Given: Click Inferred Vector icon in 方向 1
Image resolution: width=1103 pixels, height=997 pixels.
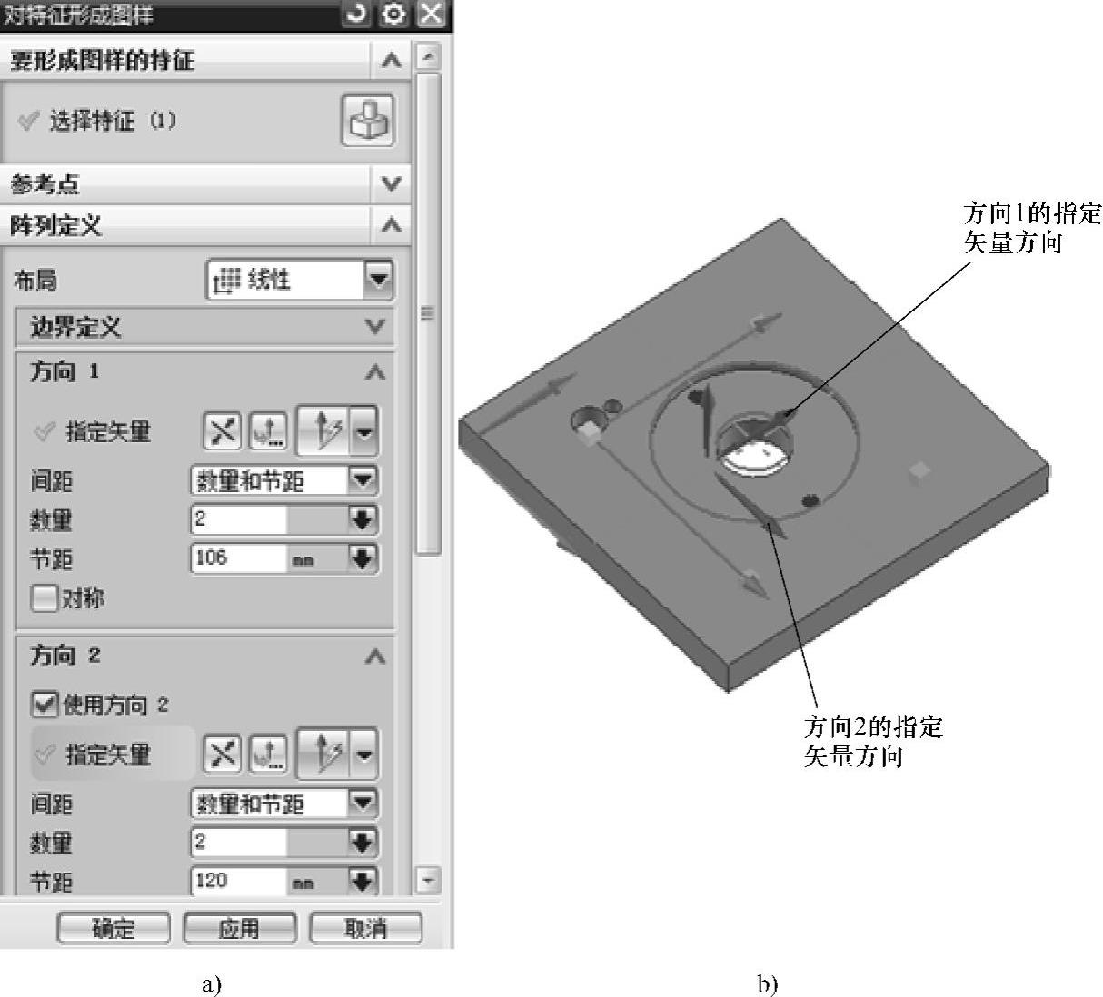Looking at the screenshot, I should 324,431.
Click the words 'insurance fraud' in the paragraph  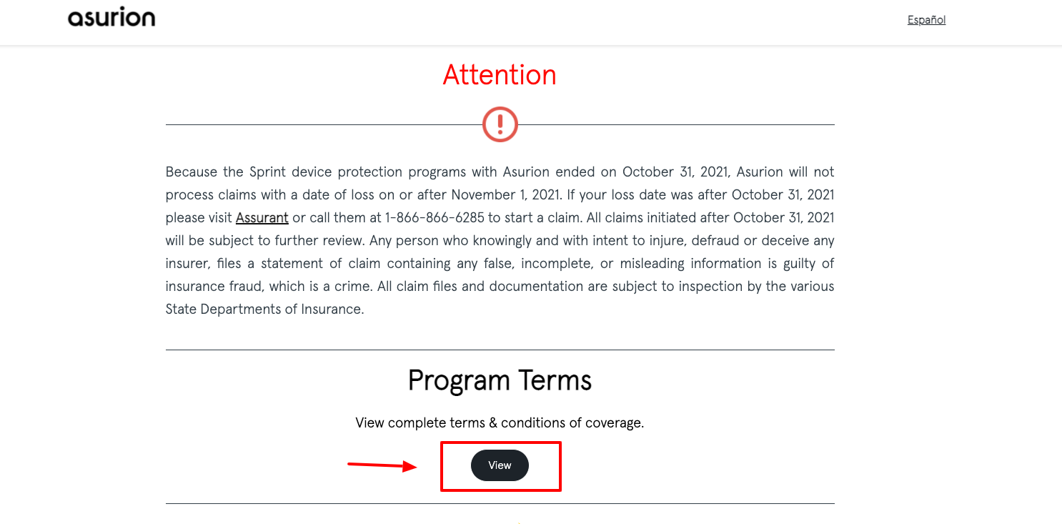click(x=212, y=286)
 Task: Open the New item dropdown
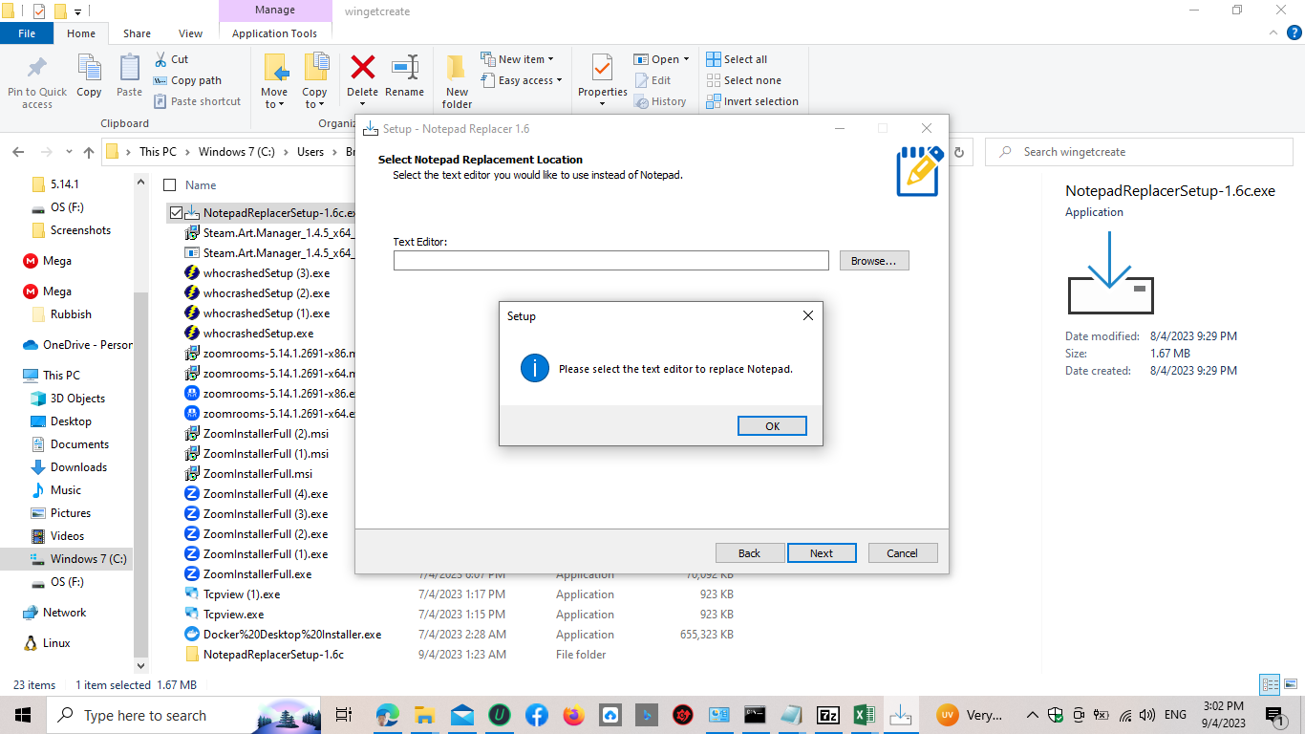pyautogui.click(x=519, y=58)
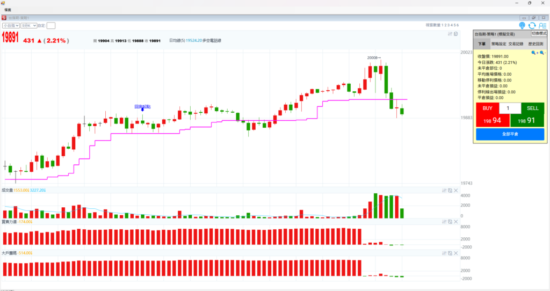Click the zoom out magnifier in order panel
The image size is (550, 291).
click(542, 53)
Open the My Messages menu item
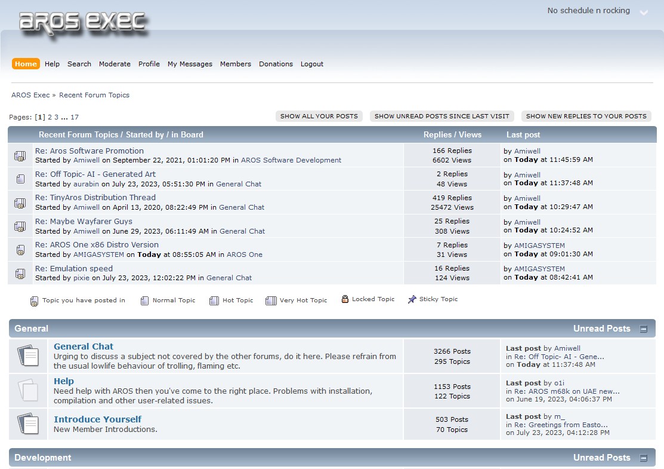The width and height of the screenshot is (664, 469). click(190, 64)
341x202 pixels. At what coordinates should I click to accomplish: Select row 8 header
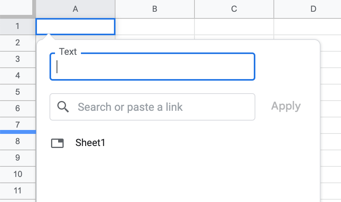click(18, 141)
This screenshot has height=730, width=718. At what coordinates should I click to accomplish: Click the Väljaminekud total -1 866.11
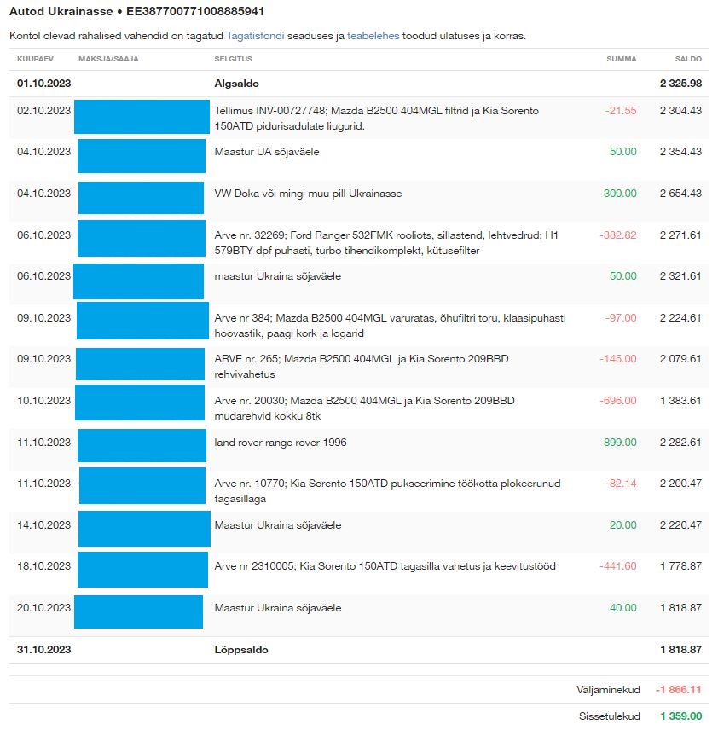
--
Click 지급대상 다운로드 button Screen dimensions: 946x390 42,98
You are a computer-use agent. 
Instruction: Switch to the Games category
--
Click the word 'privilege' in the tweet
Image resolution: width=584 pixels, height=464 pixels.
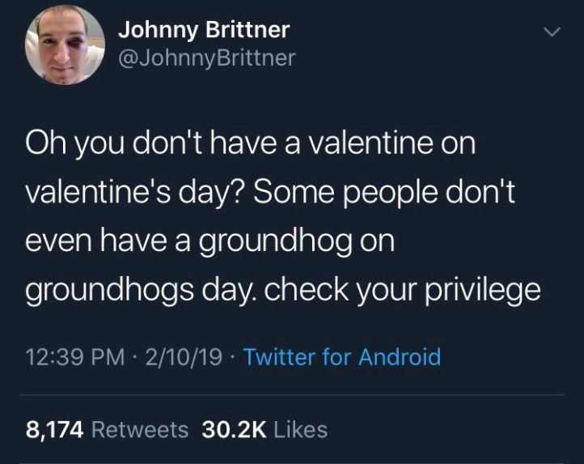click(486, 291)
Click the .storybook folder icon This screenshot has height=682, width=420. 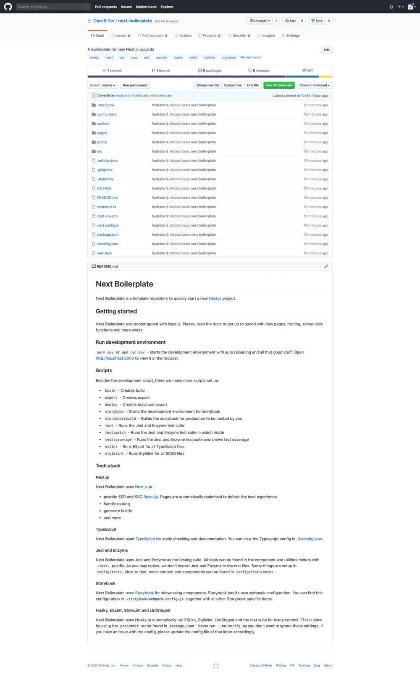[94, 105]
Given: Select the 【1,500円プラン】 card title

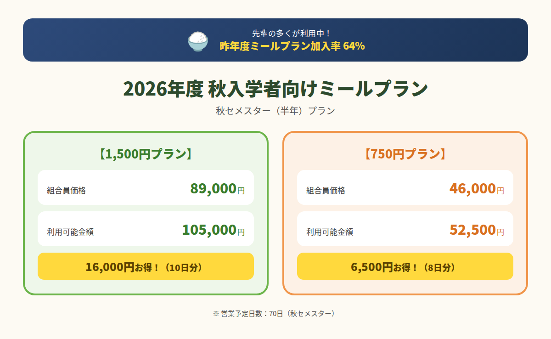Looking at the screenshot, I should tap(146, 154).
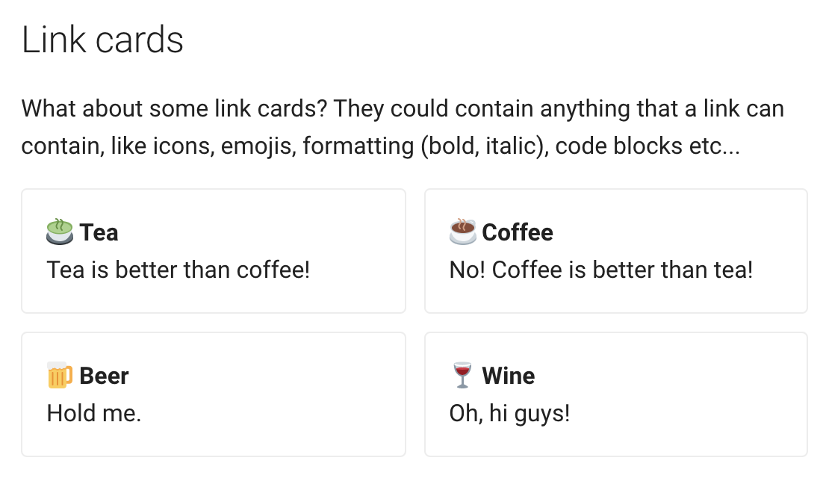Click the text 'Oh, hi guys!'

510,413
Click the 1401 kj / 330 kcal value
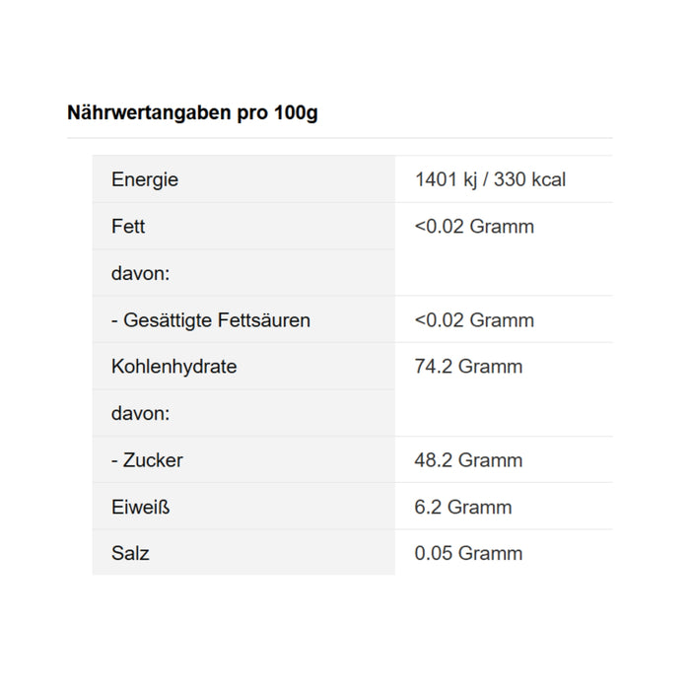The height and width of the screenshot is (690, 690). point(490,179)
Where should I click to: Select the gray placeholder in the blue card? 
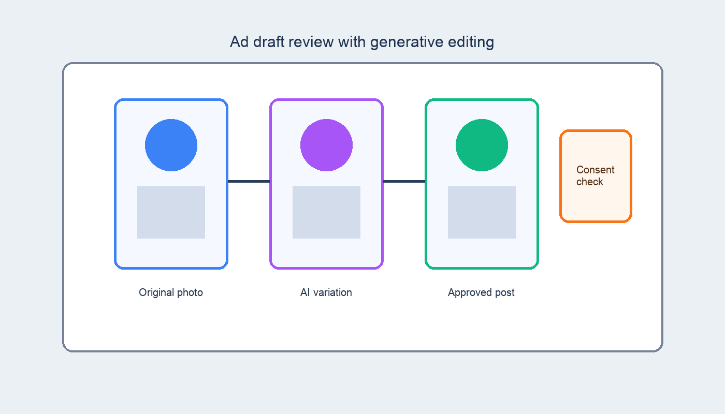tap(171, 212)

■ **PROMPT**
Edit everything from the line with "Given: Select the 【1,500円プラン】 card title" down to the line with "tap(171, 212)" so that "card" becomes "panel", with nothing else changed. Give only those lines, and leave the pictures out.

■ **SOLUTION BELOW**
Given: Select the 【1,500円プラン】 panel title

Looking at the screenshot, I should tap(146, 154).
Click the text 'Oh, hi guys!'

510,413
Click the 1401 kj / 330 kcal value
The height and width of the screenshot is (690, 690). point(490,179)
Where should I click to: Select the gray placeholder in the blue panel? 
tap(171, 212)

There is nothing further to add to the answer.